The sensors have been inspired by spiders, bats, birds and other animals whose senses are nerve endings linked to mechanoreceptors, which respond to mechanical stimuli.
The nerve endings – so-called mechanosensors – detect and process information essential to an animal’s survival and are comprised of hair, cilia or feathers.
“There is already an explosion of data that intelligent systems can collect – and this rate is increasing faster than what conventional computing would be able to process,” said Andres Arrieta, an assistant professor of mechanical engineering, whose lab applies principles of nature to the design of structures. “Nature doesn’t have to collect every piece of data; it filters out what it needs.”
According to Purdue, biological mechanosensors filter data according to a threshold, such as changes in pressure or temperature. A spider’s mechanosensors are located on its legs. When its web vibrates at a frequency associated with prey or a mate, the mechanosensors detect it, generating a rapid reflex in the spider. The mechanosensors wouldn’t detect a lower frequency, such as that of dust on the web, because it’s unimportant to the spider’s survival.

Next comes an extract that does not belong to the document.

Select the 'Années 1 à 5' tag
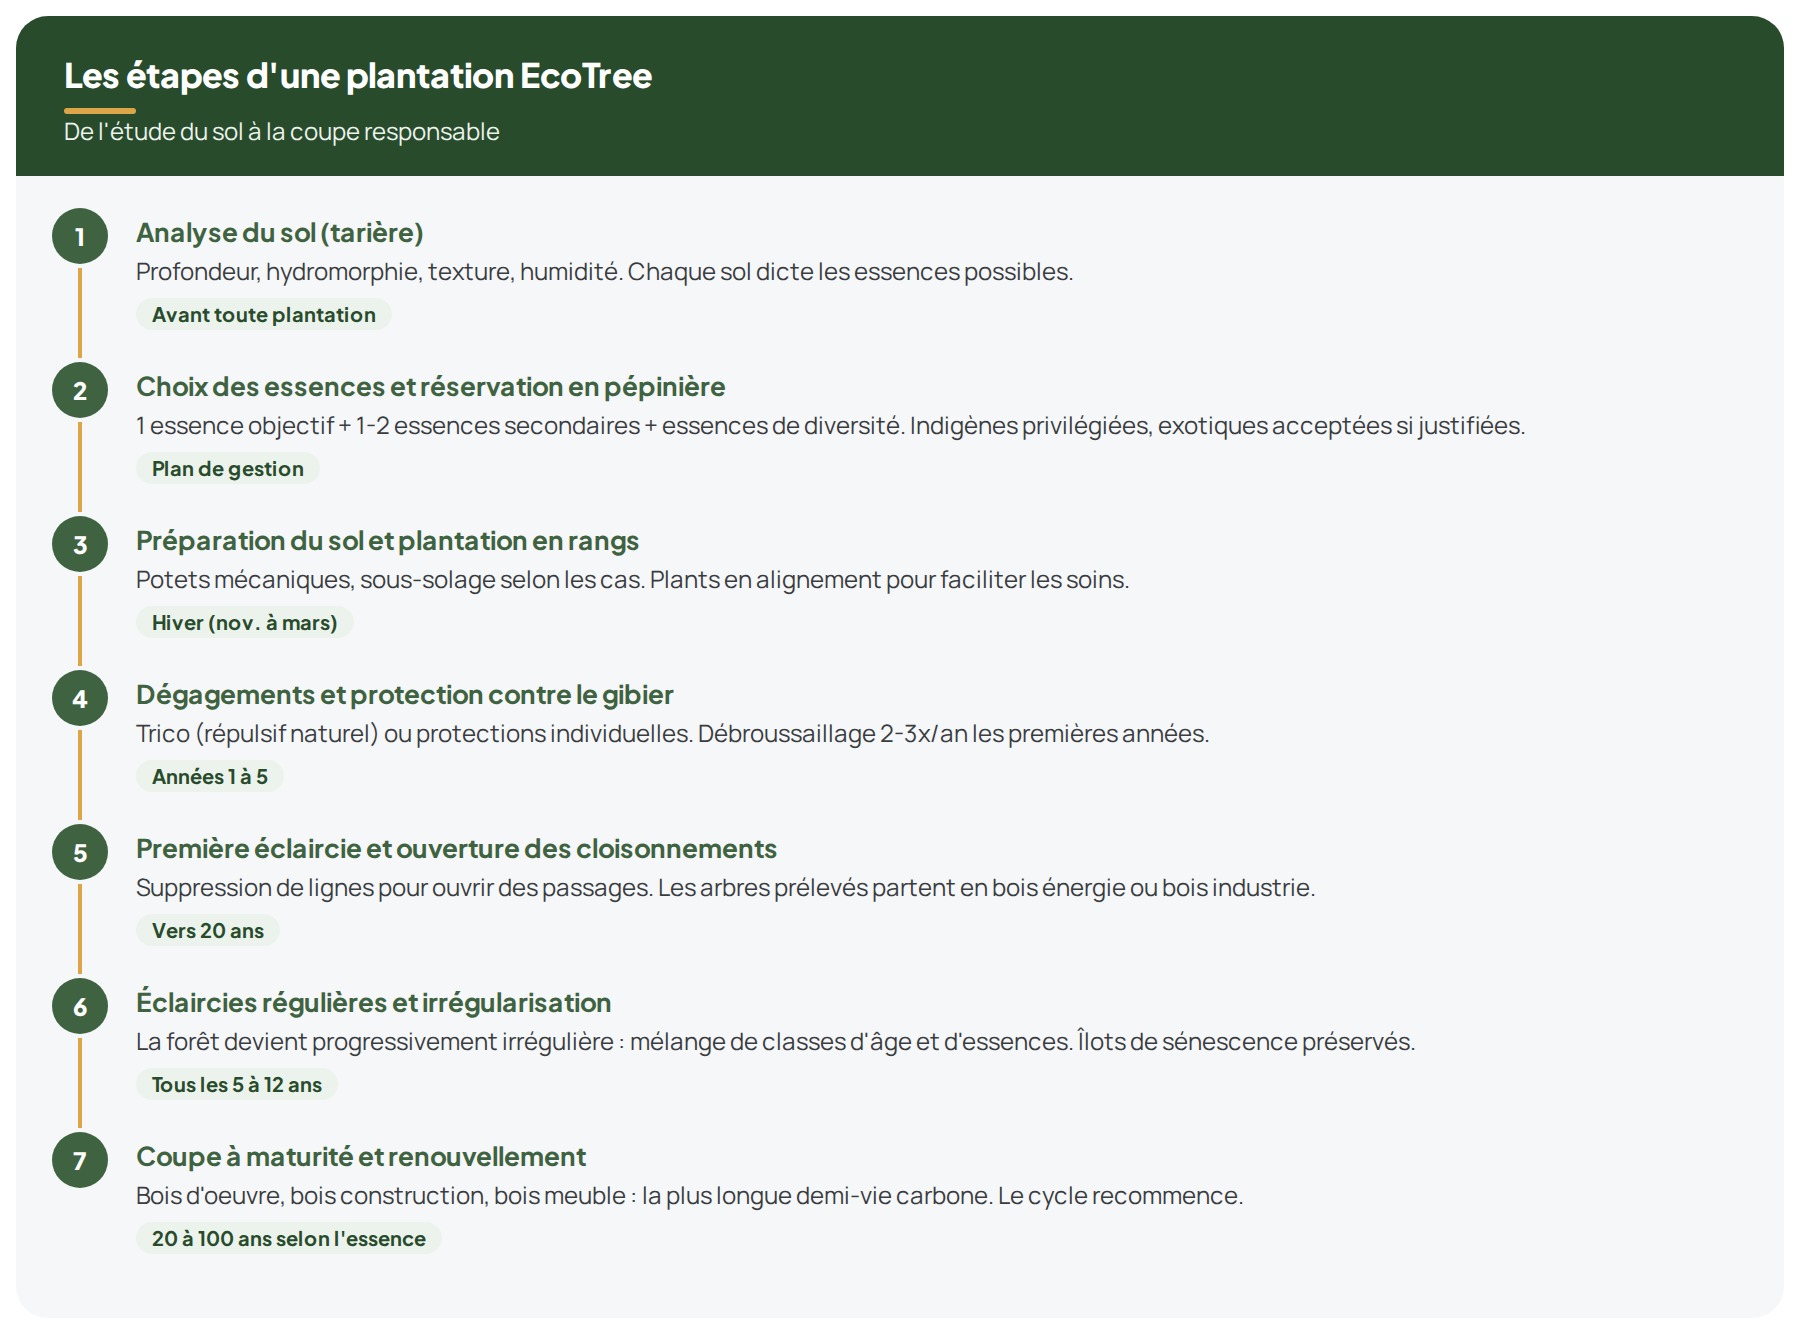 209,777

The idea would be to integrate similar sensors straight into the shell of an autonomous machine, such as an airplane wing or the body of a car. The researchers demonstrated in a paper published in ACS Nano that engineered mechanosensors inspired by the hairs of spiders could be customised to detect predetermined forces. In real life, these forces would be associated with a certain object that an autonomous machine needs to avoid.
The sensors developed at Purdue sense and filter very quickly and compute without needing a power supply.

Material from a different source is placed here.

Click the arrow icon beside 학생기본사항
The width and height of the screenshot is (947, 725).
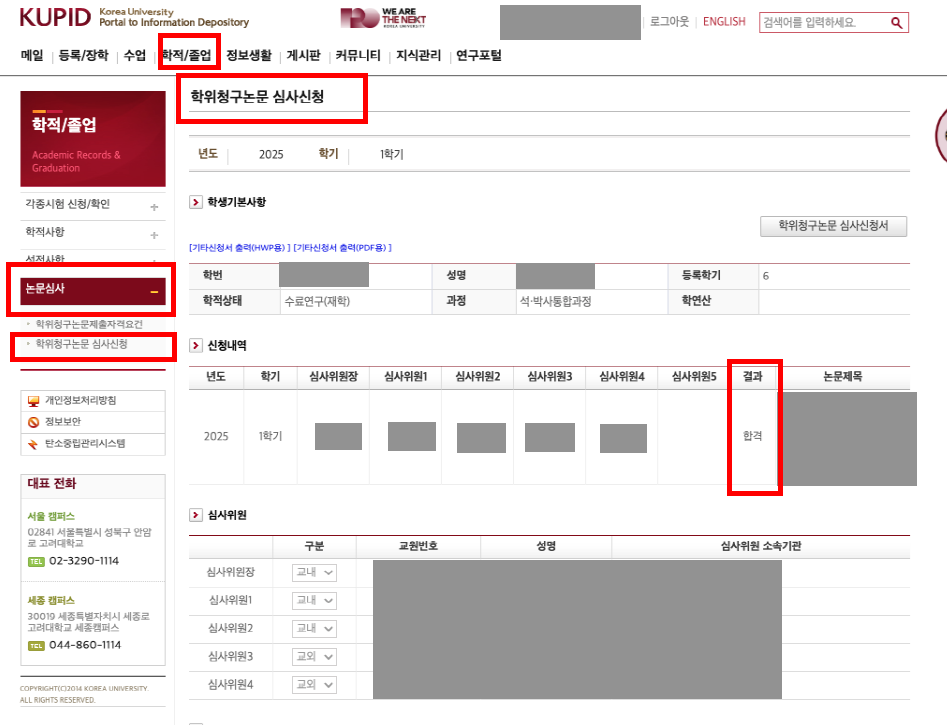pos(196,203)
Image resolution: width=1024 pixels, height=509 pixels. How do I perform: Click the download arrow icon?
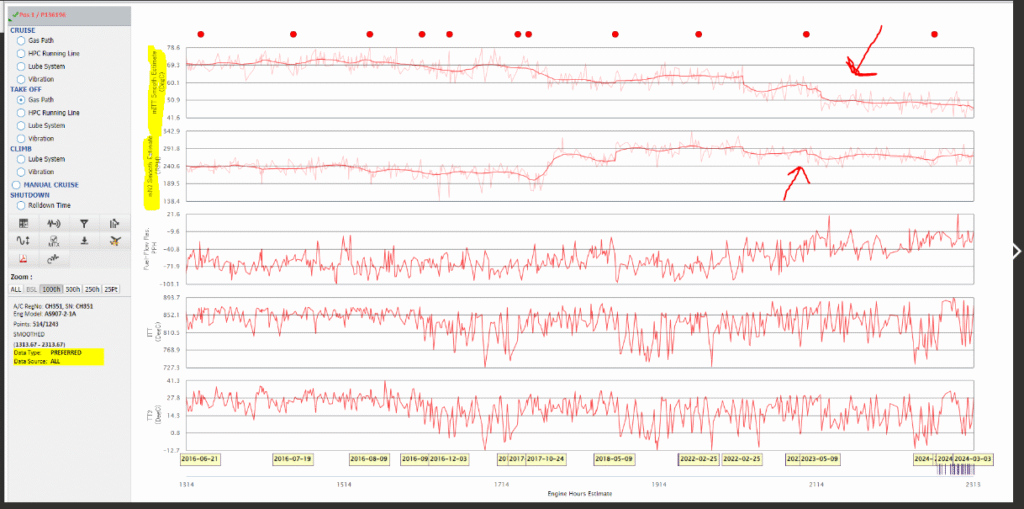85,241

“There’s no distinction between hardware and software in nature; it’s all interconnected,” Arrieta said in a statement. “A sensor is meant to interpret data, as well as collect and filter it.”
In nature, once a particular level of force activates the mechanoreceptors associated with the mechanosensor, these mechanoreceptors compute information by switching from one state to another.
Purdue researchers, in collaboration with Nanyang Technology University in Singapore and ETH Zürich, designed their sensors to do the same, and to use these on/off states to interpret signals. An intelligent machine would then react according to what these sensors compute.
These artificial mechanosensors are capable of sensing, filtering and computing very quickly because they are stiff, Arrieta said. The sensor material is designed to rapidly change shape when activated by an external force. Changing shape makes conductive particles within the material move closer to each other, which then allows electricity to flow through the sensor and carry a signal. This signal informs how the autonomous system should respond.
“With the help of machine learning algorithms, we could train these sensors to function autonomously with minimum energy consumption,” Arrieta said. “There are also no barriers to manufacturing these sensors to be in a variety of sizes.”